• _EXTRACTED DATA_
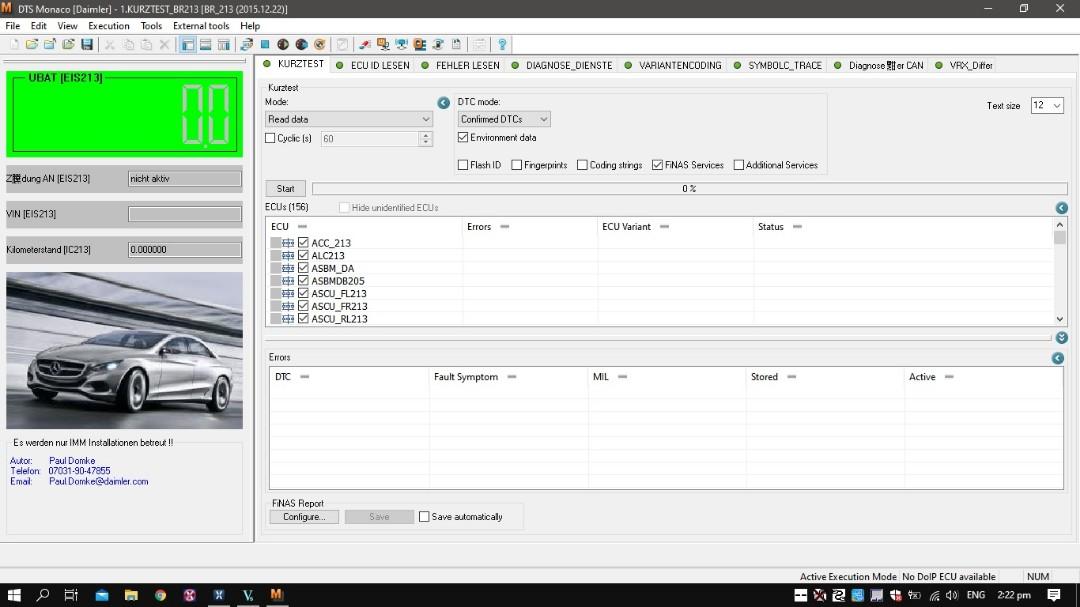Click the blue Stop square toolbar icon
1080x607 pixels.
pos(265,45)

...

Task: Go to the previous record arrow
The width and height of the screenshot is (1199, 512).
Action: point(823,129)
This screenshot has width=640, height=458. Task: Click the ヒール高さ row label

...

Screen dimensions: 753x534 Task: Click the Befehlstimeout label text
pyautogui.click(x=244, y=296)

• _YOUR TASK_
Set down precisely the lines above between the line holding "The width and" and the line holding "This screenshot has", inclusive, and nothing beyond them.

• _EXERCISE OUTPUT_
The width and height of the screenshot is (1199, 512).
Action: point(823,129)
This screenshot has width=640, height=458. Task: Click the ヒール高さ row label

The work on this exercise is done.